Saved data entries
▽

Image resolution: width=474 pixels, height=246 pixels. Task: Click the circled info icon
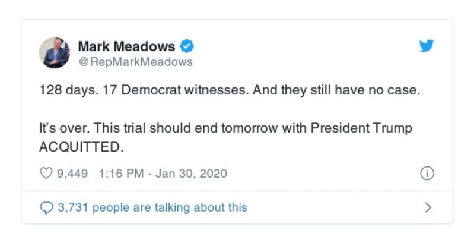pyautogui.click(x=427, y=174)
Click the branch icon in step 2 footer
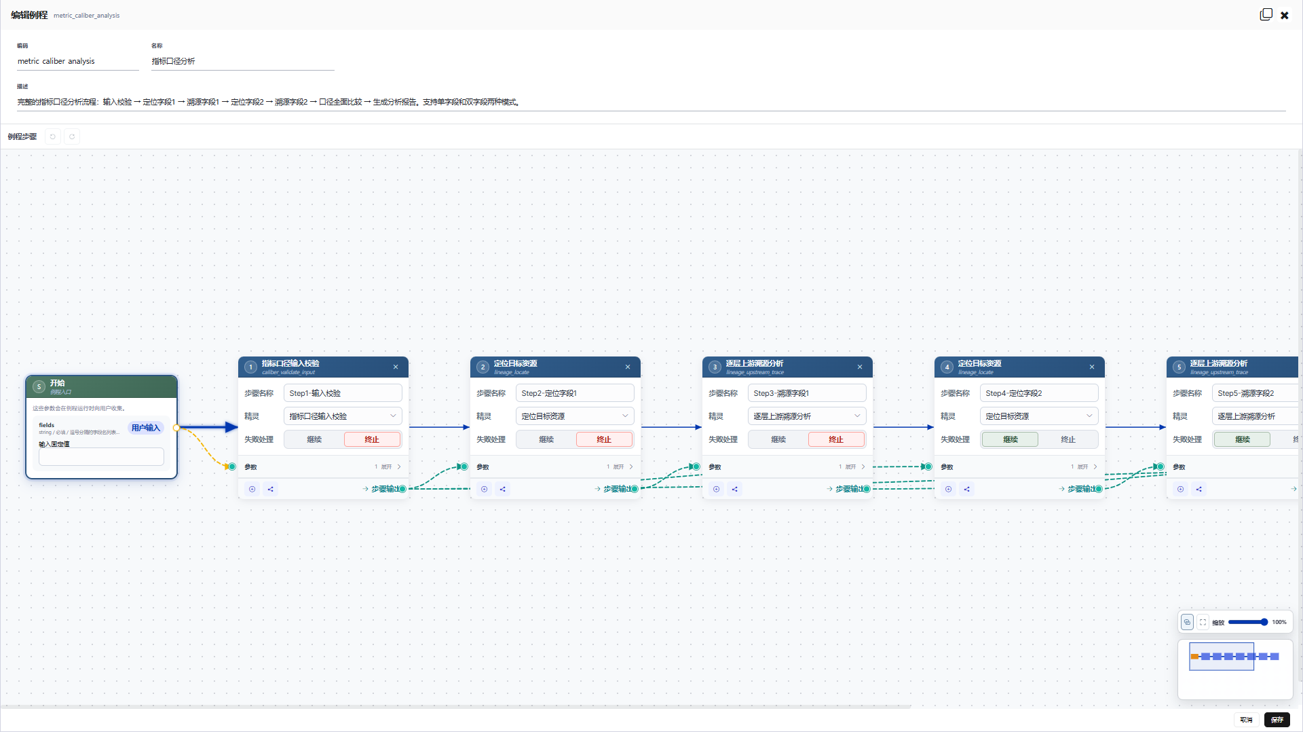Viewport: 1303px width, 732px height. click(503, 489)
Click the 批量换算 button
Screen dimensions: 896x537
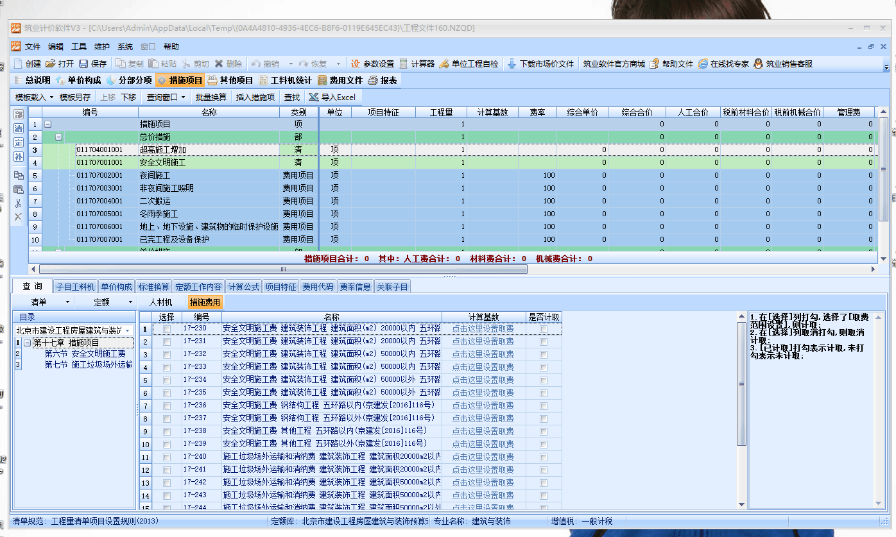point(211,97)
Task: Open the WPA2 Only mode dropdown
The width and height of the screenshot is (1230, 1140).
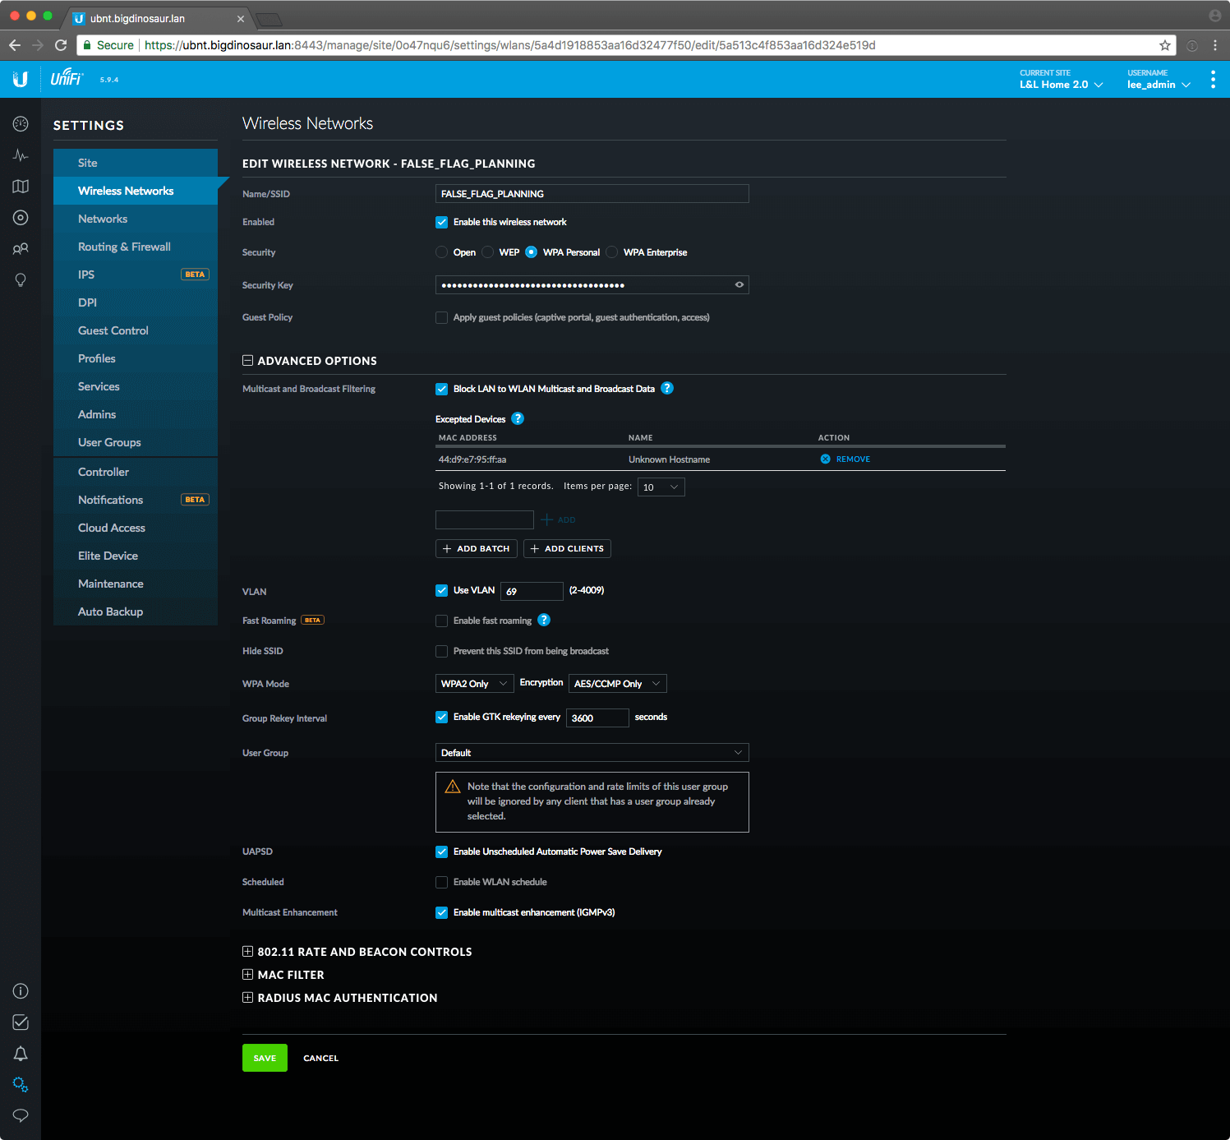Action: click(x=474, y=684)
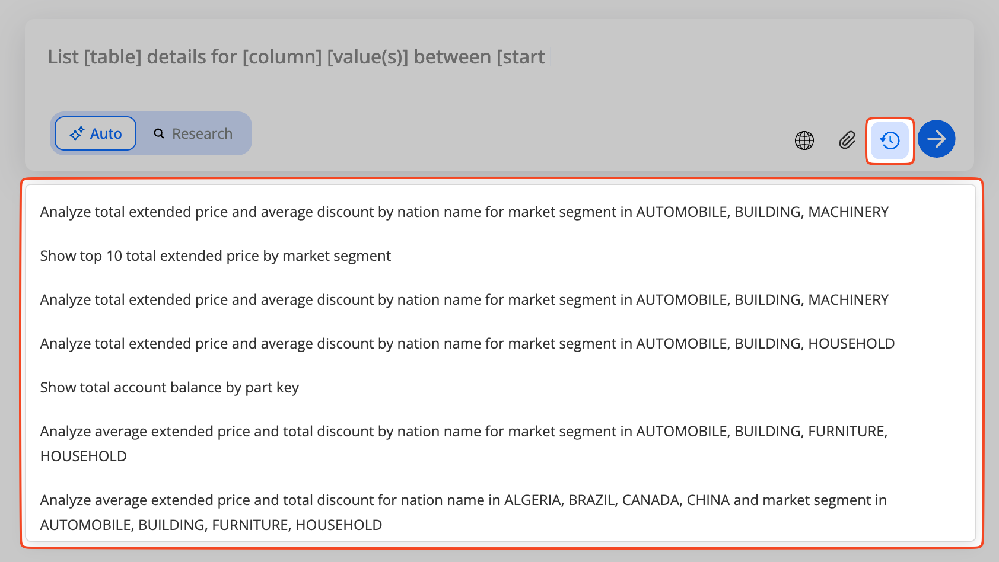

△

- **Exercise instructions**: A verbatim copy of the entries, stripped of pictures, should be produced.

- **Answer section**:
Image resolution: width=474 pixels, height=246 pixels. Task: Click the circled info icon
pyautogui.click(x=427, y=174)
Click the branch icon in step 2 footer
Viewport: 1303px width, 732px height. click(503, 489)
Click the 批量换算 button
Screen dimensions: 896x537
point(211,97)
Task: Open the WPA2 Only mode dropdown
The width and height of the screenshot is (1230, 1140).
Action: click(x=474, y=684)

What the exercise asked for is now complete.